Set down again exactly the lines of the listing below that fall between the line holding "Where should I click to: Open the profile" and the line holding "Task: Select the sc1_11.ymap.xml file tab", inclusive.

Start of Data for the task

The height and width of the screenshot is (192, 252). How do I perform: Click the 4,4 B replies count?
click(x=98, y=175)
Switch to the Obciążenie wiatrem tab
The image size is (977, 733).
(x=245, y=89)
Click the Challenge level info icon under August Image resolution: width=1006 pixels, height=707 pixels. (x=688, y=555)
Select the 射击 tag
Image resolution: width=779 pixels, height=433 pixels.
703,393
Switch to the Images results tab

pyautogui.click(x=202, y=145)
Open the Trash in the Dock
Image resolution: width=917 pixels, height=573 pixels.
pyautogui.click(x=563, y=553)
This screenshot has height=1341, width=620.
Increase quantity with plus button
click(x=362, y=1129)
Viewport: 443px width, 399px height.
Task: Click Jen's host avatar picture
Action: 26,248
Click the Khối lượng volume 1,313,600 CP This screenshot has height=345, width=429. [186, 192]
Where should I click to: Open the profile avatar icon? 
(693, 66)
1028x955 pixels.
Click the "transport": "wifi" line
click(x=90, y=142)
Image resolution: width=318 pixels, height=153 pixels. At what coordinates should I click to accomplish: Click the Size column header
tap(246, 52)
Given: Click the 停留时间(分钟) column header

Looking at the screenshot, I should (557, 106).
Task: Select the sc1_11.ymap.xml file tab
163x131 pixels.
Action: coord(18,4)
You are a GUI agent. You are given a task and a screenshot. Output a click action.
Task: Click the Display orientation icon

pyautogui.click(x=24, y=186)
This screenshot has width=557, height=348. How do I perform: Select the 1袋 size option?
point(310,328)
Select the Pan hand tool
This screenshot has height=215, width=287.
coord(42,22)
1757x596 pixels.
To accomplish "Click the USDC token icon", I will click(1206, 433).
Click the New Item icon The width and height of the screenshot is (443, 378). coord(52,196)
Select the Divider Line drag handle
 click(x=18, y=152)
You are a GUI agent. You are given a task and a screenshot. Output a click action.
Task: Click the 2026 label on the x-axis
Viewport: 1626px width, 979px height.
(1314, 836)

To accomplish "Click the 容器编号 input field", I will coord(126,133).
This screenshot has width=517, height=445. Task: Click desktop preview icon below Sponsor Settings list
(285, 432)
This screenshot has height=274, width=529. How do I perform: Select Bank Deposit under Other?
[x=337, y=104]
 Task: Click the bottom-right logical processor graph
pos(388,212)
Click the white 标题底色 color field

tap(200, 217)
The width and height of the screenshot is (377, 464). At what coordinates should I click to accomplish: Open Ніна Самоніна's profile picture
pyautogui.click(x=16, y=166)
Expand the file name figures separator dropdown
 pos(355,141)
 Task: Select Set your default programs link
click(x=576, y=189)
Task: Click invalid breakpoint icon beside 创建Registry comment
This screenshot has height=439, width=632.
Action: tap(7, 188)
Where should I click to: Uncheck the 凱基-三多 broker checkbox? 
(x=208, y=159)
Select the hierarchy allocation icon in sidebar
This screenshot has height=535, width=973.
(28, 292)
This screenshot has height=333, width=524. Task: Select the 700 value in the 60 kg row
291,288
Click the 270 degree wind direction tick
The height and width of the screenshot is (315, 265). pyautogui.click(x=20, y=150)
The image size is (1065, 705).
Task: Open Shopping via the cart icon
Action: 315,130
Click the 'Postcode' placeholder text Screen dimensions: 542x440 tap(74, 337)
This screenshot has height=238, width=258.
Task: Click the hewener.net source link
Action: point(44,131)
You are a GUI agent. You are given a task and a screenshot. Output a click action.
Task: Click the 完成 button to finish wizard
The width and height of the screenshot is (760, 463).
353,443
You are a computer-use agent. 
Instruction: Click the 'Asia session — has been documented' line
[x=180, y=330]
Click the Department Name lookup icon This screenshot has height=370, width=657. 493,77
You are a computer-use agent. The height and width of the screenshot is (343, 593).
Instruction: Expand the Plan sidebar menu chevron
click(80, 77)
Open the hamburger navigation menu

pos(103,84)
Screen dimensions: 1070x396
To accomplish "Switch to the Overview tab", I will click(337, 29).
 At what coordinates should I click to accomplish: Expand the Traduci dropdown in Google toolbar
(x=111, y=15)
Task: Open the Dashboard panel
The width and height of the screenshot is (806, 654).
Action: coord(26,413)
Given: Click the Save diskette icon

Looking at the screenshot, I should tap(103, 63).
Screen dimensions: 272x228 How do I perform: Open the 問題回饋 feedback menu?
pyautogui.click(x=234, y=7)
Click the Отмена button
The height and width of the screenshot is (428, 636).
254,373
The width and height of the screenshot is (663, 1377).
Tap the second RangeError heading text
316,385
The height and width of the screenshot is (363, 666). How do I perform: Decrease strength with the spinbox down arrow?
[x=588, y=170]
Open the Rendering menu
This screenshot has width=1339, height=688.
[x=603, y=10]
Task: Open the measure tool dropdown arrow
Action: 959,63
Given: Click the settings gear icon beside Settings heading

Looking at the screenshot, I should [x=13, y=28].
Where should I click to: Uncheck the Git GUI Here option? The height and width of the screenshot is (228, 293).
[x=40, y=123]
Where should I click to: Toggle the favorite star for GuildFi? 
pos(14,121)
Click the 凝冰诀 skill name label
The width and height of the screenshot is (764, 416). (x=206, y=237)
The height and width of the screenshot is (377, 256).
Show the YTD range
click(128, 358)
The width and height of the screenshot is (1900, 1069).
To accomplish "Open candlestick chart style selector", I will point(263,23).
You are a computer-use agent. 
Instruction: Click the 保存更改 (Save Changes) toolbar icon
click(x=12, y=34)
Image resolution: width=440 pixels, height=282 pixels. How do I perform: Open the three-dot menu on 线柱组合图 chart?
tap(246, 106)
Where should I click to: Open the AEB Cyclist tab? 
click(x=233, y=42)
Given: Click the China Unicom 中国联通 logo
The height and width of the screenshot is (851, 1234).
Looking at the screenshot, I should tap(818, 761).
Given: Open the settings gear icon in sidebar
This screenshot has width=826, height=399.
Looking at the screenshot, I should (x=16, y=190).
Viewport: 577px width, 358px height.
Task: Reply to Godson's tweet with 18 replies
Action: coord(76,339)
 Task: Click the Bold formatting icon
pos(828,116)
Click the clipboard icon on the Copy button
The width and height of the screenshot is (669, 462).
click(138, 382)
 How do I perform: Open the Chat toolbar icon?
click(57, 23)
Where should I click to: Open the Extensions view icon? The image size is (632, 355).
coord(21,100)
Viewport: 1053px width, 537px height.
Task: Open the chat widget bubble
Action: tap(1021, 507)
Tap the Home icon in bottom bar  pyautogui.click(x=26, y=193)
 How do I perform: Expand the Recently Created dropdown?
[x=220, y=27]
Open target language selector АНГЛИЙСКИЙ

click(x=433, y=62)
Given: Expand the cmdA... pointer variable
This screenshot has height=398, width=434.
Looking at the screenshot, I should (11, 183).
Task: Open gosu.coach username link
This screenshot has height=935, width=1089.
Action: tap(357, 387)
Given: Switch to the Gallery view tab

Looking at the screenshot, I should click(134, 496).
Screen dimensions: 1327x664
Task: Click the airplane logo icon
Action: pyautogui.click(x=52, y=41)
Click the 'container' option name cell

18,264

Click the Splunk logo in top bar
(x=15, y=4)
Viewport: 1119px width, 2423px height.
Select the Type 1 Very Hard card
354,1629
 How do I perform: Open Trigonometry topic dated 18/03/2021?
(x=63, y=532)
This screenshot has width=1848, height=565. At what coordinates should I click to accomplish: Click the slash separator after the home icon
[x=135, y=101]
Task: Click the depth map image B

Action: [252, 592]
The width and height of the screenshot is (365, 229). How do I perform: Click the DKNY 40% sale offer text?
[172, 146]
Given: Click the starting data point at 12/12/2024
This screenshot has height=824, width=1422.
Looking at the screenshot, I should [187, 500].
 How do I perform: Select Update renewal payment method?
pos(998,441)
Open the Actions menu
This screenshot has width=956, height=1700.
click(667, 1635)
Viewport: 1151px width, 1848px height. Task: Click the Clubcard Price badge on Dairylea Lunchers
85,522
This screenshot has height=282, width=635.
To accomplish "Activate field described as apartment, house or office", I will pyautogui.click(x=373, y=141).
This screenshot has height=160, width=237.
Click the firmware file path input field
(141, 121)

End of Data for the task

Answer to this task.
Where should I click to: Open the profile avatar icon? 
(693, 66)
1028x955 pixels.
Click the "transport": "wifi" line
click(x=90, y=142)
Image resolution: width=318 pixels, height=153 pixels. At what coordinates should I click to accomplish: Click the Size column header
tap(246, 52)
Given: Click the 停留时间(分钟) column header

Looking at the screenshot, I should (557, 106).
Task: Select the sc1_11.ymap.xml file tab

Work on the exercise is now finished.